Other students agreed that the convention was a unique space where they could openly discuss issues relevant to their communities without the fear of reprisal or misunderstanding. “Here we can talk about whatever and no one is judged,” explained Chloé Guillaume, a second-year participant from South Orange Middle School.

Like the original 1972 convention, the Model Gary has emerged in a moment of political struggle — following the historic protests for racial justice spurred by the police murders of George Floyd, Breonna Taylor, and other Black Americans and amidst an economic crisis that impacts young people starkly. Whitaker, also a co-founder of MapSO Freedom School, an activist community education project, described that for him the Model Gary was “a way to go beyond the performative,” helping students, like those he saw leading community protests and school walkouts after George Floyd’s murder, to experience “the behind-the-scenes work” of becoming organizers and building a sustained student movement for racial justice. 

The timing of the convention was also important according to Tracey Prince, a history and civics teacher at East Orange STEM Academy and convention organizer. “[T]his is what [the students] needed because they lost pieces of their childhood because of the pandemic,” she explained. “Therethere are so many social and political issues that happened during the pandemic that they had a front row to. Now we get to talk about it in a safe space.”

For student participants, the event has been a way to center the voices of the Black community and of young people. “I think it’s just great for an event to focus on Black issues, and it’s not just a subtopic,” said Hana El Shalabi, a 9th grader at Columbia High School and a second-year participant.
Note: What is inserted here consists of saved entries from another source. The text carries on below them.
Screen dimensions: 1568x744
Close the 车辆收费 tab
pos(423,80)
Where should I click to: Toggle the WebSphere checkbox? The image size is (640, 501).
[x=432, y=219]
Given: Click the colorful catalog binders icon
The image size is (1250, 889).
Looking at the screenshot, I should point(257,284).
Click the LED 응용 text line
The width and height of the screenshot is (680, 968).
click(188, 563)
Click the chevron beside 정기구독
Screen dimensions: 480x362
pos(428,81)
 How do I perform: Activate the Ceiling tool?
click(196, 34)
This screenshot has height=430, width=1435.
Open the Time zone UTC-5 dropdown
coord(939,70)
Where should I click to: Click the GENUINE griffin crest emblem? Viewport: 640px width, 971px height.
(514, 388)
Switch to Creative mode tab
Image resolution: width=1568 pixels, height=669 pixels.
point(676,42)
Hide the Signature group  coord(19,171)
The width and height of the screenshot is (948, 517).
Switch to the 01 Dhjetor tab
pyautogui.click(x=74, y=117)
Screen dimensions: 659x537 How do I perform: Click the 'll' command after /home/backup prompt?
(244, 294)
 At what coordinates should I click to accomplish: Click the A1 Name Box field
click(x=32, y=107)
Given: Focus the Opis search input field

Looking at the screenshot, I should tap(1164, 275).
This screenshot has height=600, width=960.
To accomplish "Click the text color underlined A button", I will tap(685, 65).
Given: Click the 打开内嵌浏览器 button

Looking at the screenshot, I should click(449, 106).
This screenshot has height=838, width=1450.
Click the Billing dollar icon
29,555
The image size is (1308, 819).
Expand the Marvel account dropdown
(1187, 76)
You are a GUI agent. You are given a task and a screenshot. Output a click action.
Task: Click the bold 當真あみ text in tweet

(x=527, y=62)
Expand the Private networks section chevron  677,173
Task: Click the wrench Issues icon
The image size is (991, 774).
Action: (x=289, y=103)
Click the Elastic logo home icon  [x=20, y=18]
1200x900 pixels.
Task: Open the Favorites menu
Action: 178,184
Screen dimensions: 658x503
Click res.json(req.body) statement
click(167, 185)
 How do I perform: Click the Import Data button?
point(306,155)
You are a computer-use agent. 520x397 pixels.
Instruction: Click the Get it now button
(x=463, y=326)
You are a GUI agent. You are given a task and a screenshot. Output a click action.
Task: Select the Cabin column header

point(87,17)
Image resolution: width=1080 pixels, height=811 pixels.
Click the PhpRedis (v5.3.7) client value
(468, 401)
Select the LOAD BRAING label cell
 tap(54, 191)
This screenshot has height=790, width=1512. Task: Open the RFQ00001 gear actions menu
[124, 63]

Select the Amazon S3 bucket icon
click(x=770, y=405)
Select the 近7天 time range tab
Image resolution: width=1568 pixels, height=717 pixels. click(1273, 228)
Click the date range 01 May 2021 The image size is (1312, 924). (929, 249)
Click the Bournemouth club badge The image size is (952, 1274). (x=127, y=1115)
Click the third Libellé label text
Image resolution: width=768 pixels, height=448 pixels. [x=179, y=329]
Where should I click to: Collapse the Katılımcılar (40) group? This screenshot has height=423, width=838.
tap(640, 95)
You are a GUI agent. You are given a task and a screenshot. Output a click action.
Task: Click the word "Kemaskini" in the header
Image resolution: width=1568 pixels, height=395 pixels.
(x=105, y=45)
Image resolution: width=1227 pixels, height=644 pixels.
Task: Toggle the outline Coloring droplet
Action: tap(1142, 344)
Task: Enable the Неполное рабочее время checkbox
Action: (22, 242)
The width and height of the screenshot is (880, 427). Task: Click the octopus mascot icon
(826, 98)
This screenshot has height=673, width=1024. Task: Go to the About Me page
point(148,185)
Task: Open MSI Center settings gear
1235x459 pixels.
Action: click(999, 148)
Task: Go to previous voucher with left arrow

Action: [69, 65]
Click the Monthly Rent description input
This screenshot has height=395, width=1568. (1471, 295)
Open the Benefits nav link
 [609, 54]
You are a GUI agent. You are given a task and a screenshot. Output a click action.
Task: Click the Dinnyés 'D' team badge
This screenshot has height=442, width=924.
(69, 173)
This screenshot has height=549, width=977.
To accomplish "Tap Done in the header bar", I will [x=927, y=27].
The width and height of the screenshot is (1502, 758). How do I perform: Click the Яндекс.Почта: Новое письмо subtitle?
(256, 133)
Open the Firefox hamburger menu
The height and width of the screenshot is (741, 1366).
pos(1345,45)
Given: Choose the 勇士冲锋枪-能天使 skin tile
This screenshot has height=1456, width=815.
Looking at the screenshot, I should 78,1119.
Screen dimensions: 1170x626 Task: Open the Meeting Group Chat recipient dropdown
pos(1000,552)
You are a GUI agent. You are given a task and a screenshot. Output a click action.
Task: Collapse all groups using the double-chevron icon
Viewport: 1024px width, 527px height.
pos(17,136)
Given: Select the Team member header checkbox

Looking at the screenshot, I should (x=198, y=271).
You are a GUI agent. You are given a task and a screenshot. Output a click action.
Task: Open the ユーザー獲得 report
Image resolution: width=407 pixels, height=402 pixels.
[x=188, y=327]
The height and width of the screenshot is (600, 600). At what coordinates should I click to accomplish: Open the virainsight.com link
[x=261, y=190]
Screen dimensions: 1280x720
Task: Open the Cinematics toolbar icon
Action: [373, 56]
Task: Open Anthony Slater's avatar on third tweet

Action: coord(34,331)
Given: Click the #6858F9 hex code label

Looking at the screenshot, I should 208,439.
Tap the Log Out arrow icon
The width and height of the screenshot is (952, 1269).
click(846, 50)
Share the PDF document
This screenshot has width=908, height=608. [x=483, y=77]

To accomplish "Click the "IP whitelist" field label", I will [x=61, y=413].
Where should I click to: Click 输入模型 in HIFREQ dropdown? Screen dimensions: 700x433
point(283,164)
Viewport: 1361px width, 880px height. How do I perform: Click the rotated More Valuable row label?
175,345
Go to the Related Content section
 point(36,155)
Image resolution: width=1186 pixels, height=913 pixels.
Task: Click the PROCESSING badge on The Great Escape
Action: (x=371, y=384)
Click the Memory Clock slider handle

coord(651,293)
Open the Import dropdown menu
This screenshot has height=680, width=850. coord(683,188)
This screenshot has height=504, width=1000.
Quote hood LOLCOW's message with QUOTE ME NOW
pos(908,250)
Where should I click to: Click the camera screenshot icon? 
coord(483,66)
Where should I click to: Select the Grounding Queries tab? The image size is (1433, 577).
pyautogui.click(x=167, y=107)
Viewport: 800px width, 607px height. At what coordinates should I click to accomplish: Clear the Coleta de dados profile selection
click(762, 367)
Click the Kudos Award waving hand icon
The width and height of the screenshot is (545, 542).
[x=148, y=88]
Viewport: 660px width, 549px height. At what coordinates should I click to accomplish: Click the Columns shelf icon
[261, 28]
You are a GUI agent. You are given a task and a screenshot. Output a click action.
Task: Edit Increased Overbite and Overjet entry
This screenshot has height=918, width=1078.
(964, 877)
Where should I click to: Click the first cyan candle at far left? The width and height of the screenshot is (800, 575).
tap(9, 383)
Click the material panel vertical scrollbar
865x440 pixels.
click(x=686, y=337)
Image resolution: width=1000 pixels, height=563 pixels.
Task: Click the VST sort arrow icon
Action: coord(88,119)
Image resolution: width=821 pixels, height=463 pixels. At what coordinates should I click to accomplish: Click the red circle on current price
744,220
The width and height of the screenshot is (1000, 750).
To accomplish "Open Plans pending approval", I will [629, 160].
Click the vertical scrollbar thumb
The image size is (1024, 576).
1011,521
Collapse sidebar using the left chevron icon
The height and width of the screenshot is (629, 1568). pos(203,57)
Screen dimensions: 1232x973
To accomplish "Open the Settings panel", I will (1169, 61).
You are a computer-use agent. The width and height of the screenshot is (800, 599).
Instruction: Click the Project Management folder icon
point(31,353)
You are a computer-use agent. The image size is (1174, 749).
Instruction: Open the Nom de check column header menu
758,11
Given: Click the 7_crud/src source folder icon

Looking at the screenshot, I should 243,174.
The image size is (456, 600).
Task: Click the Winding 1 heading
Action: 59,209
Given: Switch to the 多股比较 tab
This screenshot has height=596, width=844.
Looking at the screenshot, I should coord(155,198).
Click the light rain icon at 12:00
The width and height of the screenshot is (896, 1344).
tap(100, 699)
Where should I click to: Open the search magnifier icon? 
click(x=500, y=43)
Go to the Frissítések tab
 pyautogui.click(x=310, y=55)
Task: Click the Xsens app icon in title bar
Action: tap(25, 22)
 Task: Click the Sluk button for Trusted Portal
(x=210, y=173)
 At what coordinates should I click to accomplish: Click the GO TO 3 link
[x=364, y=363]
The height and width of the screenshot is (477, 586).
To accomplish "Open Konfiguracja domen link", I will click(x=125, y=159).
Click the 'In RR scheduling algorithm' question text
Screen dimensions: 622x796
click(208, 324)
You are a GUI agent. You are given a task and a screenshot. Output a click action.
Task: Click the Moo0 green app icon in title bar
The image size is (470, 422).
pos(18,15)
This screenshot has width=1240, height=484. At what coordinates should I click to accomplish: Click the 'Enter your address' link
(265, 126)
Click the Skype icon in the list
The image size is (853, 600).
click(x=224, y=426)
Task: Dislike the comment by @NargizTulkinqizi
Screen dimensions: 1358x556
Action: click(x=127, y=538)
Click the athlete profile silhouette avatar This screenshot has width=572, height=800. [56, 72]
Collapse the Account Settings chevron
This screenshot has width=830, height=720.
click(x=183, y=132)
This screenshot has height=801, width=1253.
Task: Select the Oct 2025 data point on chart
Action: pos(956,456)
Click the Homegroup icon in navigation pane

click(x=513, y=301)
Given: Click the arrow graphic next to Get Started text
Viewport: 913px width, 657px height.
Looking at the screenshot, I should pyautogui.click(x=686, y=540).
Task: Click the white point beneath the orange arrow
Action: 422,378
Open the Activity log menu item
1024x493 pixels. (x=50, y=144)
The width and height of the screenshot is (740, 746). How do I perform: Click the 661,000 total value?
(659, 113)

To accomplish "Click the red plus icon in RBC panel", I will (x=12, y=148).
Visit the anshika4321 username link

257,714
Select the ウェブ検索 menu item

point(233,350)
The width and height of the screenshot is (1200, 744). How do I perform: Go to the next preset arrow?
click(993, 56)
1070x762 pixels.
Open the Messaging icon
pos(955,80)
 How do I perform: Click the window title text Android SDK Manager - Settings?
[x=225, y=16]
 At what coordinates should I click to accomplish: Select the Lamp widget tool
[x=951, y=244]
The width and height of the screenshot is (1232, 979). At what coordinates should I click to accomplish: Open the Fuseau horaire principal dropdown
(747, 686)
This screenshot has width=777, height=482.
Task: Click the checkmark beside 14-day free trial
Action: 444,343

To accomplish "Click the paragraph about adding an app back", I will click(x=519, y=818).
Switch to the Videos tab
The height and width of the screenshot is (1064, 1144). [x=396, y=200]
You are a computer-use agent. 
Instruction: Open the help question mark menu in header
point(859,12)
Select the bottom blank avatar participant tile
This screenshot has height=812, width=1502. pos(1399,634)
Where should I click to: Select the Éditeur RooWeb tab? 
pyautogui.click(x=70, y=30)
According to student Kyree Robinson-Banks, the views of the younger generation are usually “thrown aside,” but the Model Gary allows students to “come up with our own ideas and our own solutions” to ongoing problems. 

Larry Hamm, the youngest delegate to the 1972 convention, is now a seasoned activist and leader of New Jersey’s People’s Organization for Progress. In a closing address to this year’s Model Gary, Hamm reminisced about the beauty and power of the original convention. Looking out over the sea of engaged middle and high school students, he urged them to take political action: “Citizenship is being involved in civic life and bringing about outcomes that make life better for you, your community, the state, the nation, and the world. We need you. We need a new generation of activists. As Frantz Fanon said, ‘Each generation must realize its historical mission, fulfill it or betray.’ I hope that you fulfill that.”

Next year’s Model Gary will not just be a North Jersey event. In 2024, committed educators plan to bring the convention to a new audience, building a space for and with youth of color in Philadelphia.